By: PATRICK J. KELLY & LUIS G. RESÉNDIZ

February 2006

I.  Mortgages on Mexican Real Estate, Foreclosures and Available Remedies

Lenders offering mortgages to U.S. borrowers for purposes of purchasing or refinancing real estate in Mexico will only do so if they have reasonable assurances that they have adequate remedies in the event the borrower defaults in payment, and that those remedies are enforceable under Mexican law. In other words, lenders using real estate in Mexico as collateral for loans want to make sure that they can foreclose, recover and resell the real estate to satisfy the loan in the event that the borrower fails to comply with the terms of the loan. The purchase, sale, transfer or foreclosure of Mexican real estate is subject to Mexican law.
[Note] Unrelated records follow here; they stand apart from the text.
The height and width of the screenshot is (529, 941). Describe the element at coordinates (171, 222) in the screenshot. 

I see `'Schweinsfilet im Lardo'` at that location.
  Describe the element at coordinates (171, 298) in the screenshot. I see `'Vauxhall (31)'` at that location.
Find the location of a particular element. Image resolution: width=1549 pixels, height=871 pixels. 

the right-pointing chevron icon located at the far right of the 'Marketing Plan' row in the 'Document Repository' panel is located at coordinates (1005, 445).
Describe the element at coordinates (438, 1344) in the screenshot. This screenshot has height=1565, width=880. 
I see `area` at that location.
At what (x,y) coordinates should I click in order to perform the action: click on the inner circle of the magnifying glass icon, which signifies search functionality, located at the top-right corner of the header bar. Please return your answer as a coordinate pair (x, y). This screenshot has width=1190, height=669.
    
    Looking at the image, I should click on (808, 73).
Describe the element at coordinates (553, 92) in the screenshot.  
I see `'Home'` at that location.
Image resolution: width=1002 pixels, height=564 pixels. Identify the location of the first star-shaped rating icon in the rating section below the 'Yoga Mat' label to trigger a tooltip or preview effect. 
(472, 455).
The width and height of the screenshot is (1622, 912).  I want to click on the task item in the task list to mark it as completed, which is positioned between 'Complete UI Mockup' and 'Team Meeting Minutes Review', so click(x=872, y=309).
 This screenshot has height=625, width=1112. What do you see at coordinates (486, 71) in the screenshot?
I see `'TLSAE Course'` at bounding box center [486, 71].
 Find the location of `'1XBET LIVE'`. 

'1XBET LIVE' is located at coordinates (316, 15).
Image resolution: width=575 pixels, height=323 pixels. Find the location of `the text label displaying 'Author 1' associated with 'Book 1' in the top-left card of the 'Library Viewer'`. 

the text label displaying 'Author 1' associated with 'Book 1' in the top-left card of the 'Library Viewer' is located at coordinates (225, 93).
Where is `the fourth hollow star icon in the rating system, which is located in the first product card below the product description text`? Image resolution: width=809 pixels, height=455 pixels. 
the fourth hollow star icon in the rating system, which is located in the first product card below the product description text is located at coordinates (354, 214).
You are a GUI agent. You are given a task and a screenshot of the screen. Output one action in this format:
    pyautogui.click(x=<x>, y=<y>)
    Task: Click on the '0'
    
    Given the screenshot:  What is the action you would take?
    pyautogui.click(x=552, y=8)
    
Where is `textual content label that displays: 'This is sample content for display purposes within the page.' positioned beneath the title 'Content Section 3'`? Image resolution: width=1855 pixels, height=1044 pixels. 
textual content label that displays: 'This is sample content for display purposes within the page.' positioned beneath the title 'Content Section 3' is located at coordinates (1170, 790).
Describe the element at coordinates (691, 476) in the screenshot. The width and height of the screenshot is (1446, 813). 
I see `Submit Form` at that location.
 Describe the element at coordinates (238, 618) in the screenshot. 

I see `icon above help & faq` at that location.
Lenders cannot rely on enforcing a mortgage on Mexican real estate through the use of laws and/or courts in the United States.

Until recently, foreigners purchasing real estate in Mexico had to finance their purchases out of personal asset or borrow against U.S. based assets. The lenders did not rely upon the Mexican real estate as collateral for the loan.

There are two methods currently used in Mexico to secure mortgage lending. The first involves having the debtor execute a mortgage on the real estate. The mortgage is entered into pursuant to Mexican law,  executed in a public instrument in front of a Mexican Notary Public and is recorded in the public registry of property where the real estate is located. The execution of the mortgage in a public instrument limits the borrower’s defenses with respect to the validity of the instruments and its recording and puts the public on notice that the debt constitutes a lien on the real estate.

The second method used to secure credit extended to purchase Mexican real estate is to require the borrower to enter into a Mexican trust arrangement (fideicomiso), under the terms of which, title to the real estate is held in the trust, and a Mexican financial institution acts as trustee. Under the terms of the trust, the lender and the borrowers are appointed beneficiaries. The crucial terms of the loan to the borrower are incorporated in the trust document, as is the actual title to the real estate. The trust agreement authorizes the lender as the primary beneficiary of the trust to instruct the trustee to sell or transfer the real estate to a third party (i.e. the lender or a third party purchaser) in the event of a default by the borrower in the repayment of the loan. The trustee, the lender and the borrower can negotiate the terms of default, the process for notifying the borrower of default, any opportunity to cure, and the transfer or sale of the real estate out of the trust. While the borrower may avail herself of the right to challenge the existence of an event of default by commencing a lawsuit in Mexico, the procedure available to the lender by virtue of using the trust allows the lender to have a remedy that is potentially quick, inexpensive and effective in providing for the summary transfer of title to the lender, or to a third party purchasing the property.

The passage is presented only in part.